Bioinformatics Analysis and Verification of Acute B Lymphocytic Leukemia in Children with Isolated Bone Marrow Relapse

目的:分析影响儿童急性B淋巴细胞白血病单独骨髓复发患儿预后的枢纽基因。方法:从TCGA数据库下载符合要求的高通量RNA测序数据,运用R语言DESeq2程序包筛选出差异表达基因,并对这些基因进行GO功能富集分析和KEGG通路富集分析,同时使用STRING数据库数据和Cytoscape软件构建蛋白质相互作用网络,筛选枢纽基因和高度蛋白互作子网络并分别进行功能富集和通路富集分析,用JASPAR数据库筛选枢纽基因启动子上游转录因子,结合TCGA数据库附带的临床信息对枢纽基因进行生存分析,进而采集临床患者的骨髓样本和病历资料,通过临床样本验证枢纽基因分析结果。结果:共筛选出847个差异表达基因,其中上调的差异表达基因813个,下调的差异表达基因34个,筛选出枢纽基因11个。RPS5、RPS15、RPL23、RPL35、RPS8、RPS27A、RPS3、RPL9、RPS21、RPS7、RPL38对患儿生存有明显影响,且ZNF460可能参与它们的调控,其中RPS3、RPS15、RPS8、RPS27A、RPS21的高表达在复发患者的临床样本得到了验证。结论:RPS3、RPS15、RPS8、RPS27A、RPS21有望作为提示单独骨髓复发这一恶性事件的生物标志物,且可能被ZNF460调控。

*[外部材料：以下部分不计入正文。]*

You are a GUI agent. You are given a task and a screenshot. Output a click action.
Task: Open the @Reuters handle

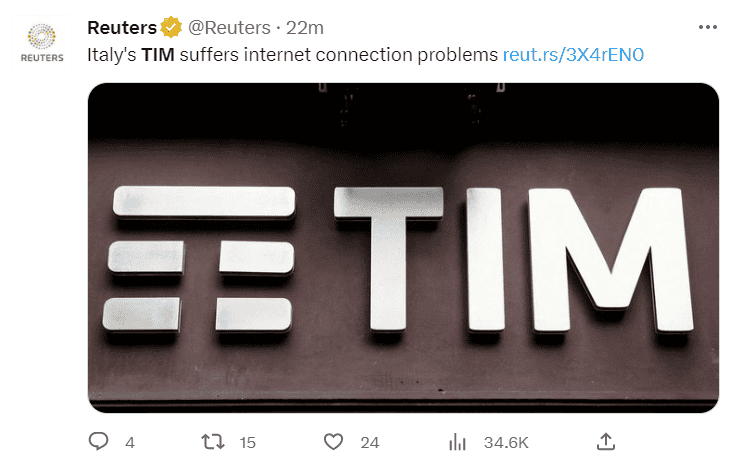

qAbstract Objective: To analyze the hub genes affecting the solely bone marrow relapse of childish acute B-cell lymphoblastic leukemia( B-ALL). Methods: The high-throughput RNA sequencing data were downloaded from TCGA database,the differentially expressed genes were screened by DESeq2 package of R,and the differentially expressed genes were grouped by GO function enrichment analysis and KEGG pathway enrichment analysis. Further,the data of STRING database and Cytoscape software were used to construct protein interaction network,screen hub genes and highly interaction protein sub network,perform GO and KEGG analysis of the hub genes and protein sub network respectively. JASPAR database was used to screen the upstream transcription factor of the hub gene promoter. Survival analysis based on the expression of hub genes was performed with clinical information attached to TCGA database. The bone marrow samples and clinical data of the patients were collected,the analysis results of hub genes were verified through clinical samples. Results: 847 differentially expressed genes were collected,including 813 up-regulated genes,34 down-regulated genes,11 hub genes were screened out. The results of survival analysis showed that RPS5、RPS15、RPL23、RPL35、RPS8、RPS27 A、RPS3、RPL9、RPS21、RPS7 and RPL38 showed significant effect on the survival of the children,and ZNF460 might be involved in their regulation. The high expressions of RPS3,RPS15,RPS8,RPS27 A,and RPS21 had been verified in clinical samples of solely bone marrow relapsed patients. Conclusion: RPS3,RPS15,RPS8,RPS27 A,RPS21 can be used as biomarkers to indicate the malignant event of solely bone marrow relapse,which may be regulated by ZNF460.